Prodigiosin Sensitizes Sensitive and Resistant Urothelial Carcinoma Cells to Cisplatin Treatment
Lena Berning,
David Schlütermann,
Annabelle Friedrich,
Niklas Berleth,
Yadong Sun,
Wenxian Wu,
María José Mendiburo,
Jana Deitersen,
Hannah U. C. Brass,
Margaretha A. Skowron,
Michèle J. Hoffmann,
Günter Niegisch,
Jörg Pietruszka,
Björn Stork
Affiliations
Lena Berning
Institute of Molecular Medicine I, Medical Faculty, Heinrich Heine University, 40225 Düsseldorf, Germany
David Schlütermann
Institute of Molecular Medicine I, Medical Faculty, Heinrich Heine University, 40225 Düsseldorf, Germany
Annabelle Friedrich
Institute of Molecular Medicine I, Medical Faculty, Heinrich Heine University, 40225 Düsseldorf, Germany
Niklas Berleth
Institute of Molecular Medicine I, Medical Faculty, Heinrich Heine University, 40225 Düsseldorf, Germany
Yadong Sun
Institute of Molecular Medicine I, Medical Faculty, Heinrich Heine University, 40225 Düsseldorf, Germany
Wenxian Wu
Institute of Molecular Medicine I, Medical Faculty, Heinrich Heine University, 40225 Düsseldorf, Germany
María José Mendiburo
Institute of Molecular Medicine I, Medical Faculty, Heinrich Heine University, 40225 Düsseldorf, Germany
Jana Deitersen
Institute of Molecular Medicine I, Medical Faculty, Heinrich Heine University, 40225 Düsseldorf, Germany
Hannah U. C. Brass
Institute of Bioorganic Chemistry, Faculty of Mathematics and Natural Sciences, Heinrich Heine University, Forschungszentrum Jülich, Stetternicher Forst, 52428 Jülich, Germany
Margaretha A. Skowron
Department of Urology, Medical Faculty, Heinrich Heine University, 40225 Düsseldorf, Germany
Michèle J. Hoffmann
Department of Urology, Medical Faculty, Heinrich Heine University, 40225 Düsseldorf, Germany
Günter Niegisch
Department of Urology, Medical Faculty, Heinrich Heine University, 40225 Düsseldorf, Germany
Jörg Pietruszka
Institute of Bioorganic Chemistry, Faculty of Mathematics and Natural Sciences, Heinrich Heine University, Forschungszentrum Jülich, Stetternicher Forst, 52428 Jülich, Germany
Björn Stork
Institute of Molecular Medicine I, Medical Faculty, Heinrich Heine University, 40225 Düsseldorf, Germany
Cisplatin-based treatment is the standard of care therapy for urothelial carcinomas.
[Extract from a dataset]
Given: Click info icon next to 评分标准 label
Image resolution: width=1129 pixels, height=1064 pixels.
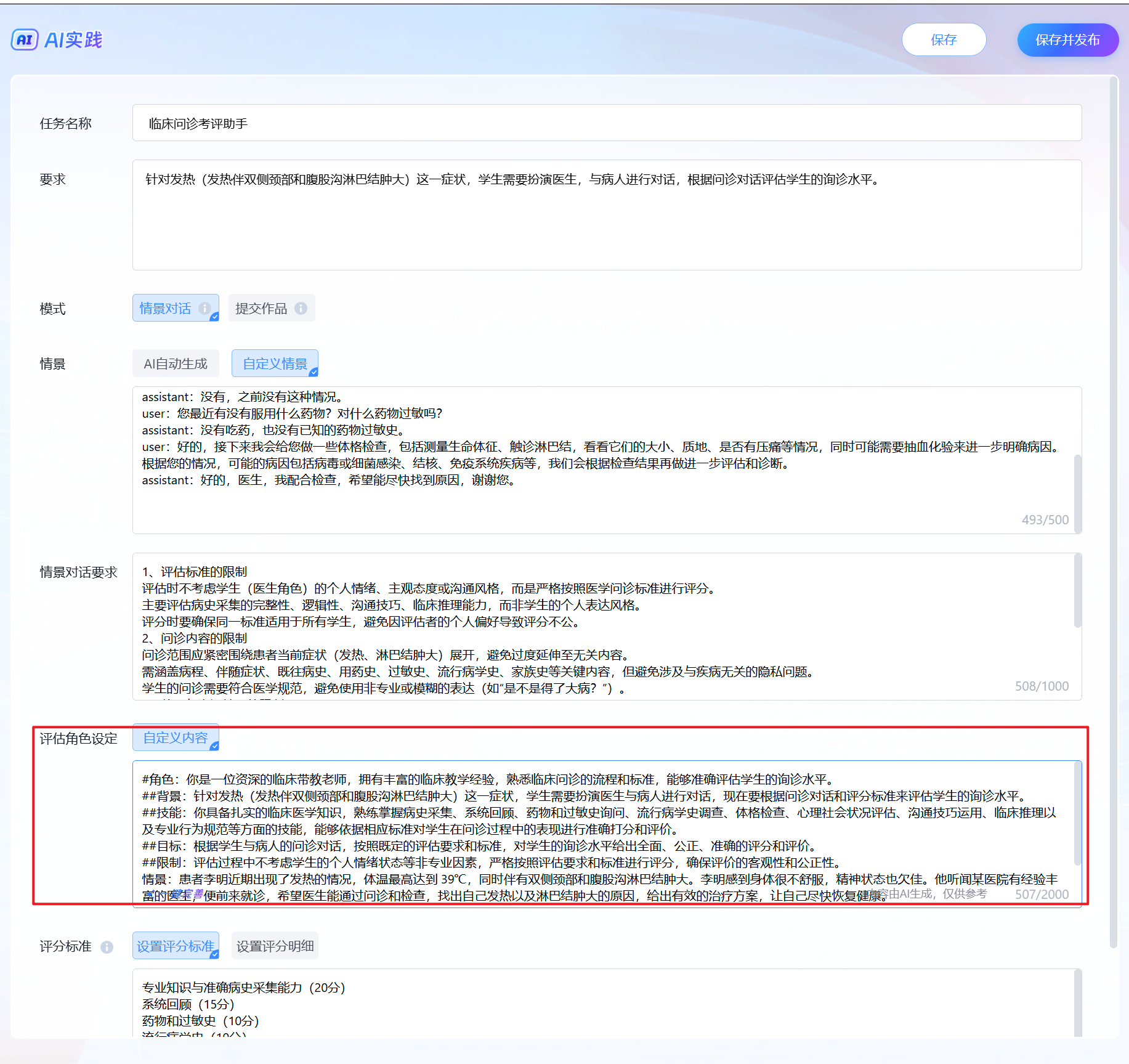Looking at the screenshot, I should click(107, 947).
However, complex cisplatin resistance mechanisms limit the success of this approach. Both apoptosis and autophagy have been shown to contribute to this resistance. Prodigiosin, a secondary metabolite from various bacteria, exerts different biological activities including the modulation of these two cellular stress response pathways. We analyzed the effect of prodigiosin on protein levels of different autophagy- and apoptosis-related proteins in cisplatin-sensitive and -resistant urothelial carcinoma cells (UCCs). Furthermore, we investigated the effect on cell viability of prodigiosin alone or in combination with cisplatin. We made use of four different pairs of cisplatin-sensitive and -resistant UCCs. We found that prodigiosin blocked autophagy in UCCs and re-sensitized cisplatin-resistant cells to apoptotic cell death. Furthermore, we found that prodigiosin is a potent anticancer agent with nanomolar IC50 values in all tested UCCs. In combination studies, we observed that prodigiosin sensitized both cisplatin-sensitive and -resistant urothelial carcinoma cell lines to cisplatin treatment with synergistic effects in most tested cell lines. These effects of prodigiosin are at least partially mediated by altering lysosomal function, since we detected reduced activities of cathepsin B and L. We propose that prodigiosin is a promising candidate for the therapy of cisplatin-resistant urothelial carcinomas, either as a single agent or in combinatory therapeutic approaches.